By scanning code as it’s written, AI programming tools also prevent developers from shipping easy-to-catch vulnerabilities or common but harder-to-detect issues like memory leaks or race conditions. To be clear, these tools shouldn’t replace testing during release or production. We still need QA engineers to handle complex system-level and performance tests. But AI allows teams to avoid introducing vulnerabilities in earlier stages of the pipeline, saving us from fixing defects late in the cycle. That’s exactly the kind of efficiency Agile practitioners strive for.
Automating Documentation Enables Knowledge Sharing
Agile practitioners believe that teams make fewer and earlier-stage mistakes when they prioritize transparent and deep collaboration. Siloed institutional knowledge is the enemy of efficiency and creates organizational single points of failure, or “Brents” as I like to call them. If you don’t know that reference, I highly recommend picking up The Phoenix Project next. If only one or two developers are familiar with a particular system or codebase, projects can grind to a halt when those developers leave the company or go out of office.
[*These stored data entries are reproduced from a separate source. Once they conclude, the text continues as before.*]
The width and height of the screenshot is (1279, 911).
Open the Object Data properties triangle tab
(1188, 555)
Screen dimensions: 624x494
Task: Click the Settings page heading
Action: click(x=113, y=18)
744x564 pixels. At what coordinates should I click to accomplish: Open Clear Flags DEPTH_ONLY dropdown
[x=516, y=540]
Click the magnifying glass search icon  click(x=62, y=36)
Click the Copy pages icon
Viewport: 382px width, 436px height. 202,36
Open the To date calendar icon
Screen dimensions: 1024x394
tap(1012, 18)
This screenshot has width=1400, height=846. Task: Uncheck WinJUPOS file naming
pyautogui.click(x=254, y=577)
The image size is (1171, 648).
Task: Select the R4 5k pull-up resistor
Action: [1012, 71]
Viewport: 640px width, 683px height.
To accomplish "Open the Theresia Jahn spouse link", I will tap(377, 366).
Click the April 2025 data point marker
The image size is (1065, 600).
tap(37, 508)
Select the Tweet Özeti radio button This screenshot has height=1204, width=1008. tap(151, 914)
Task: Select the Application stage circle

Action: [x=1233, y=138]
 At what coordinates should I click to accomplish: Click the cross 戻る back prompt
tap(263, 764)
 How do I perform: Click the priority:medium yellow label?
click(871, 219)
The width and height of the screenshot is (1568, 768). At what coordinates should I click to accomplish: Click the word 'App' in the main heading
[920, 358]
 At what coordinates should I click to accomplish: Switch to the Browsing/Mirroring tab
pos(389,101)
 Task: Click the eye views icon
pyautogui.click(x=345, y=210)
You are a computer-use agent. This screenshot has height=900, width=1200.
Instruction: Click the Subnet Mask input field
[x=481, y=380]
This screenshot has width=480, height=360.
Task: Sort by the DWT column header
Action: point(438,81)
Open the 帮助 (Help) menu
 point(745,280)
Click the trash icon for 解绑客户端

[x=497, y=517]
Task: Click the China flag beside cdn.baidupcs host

Automating documentation is one way to prevent knowledge silos. AI-powered IDE plugins can analyze your codebase and generate architectural diagrams automatically, saving developers from hand-drawing them in Visio. Other tools can analyze code and generate detailed comments for functions, loops and classes.
Finally, AI-enabled knowledge bases like Notion “automate” how teams access and store documentation. Tools like Notion AI can read through code and surface key information to generate and maintain technical documentation. A sales executive can ask when a product will be released in a certain country and instantly get an answer based on proposed product roadmaps.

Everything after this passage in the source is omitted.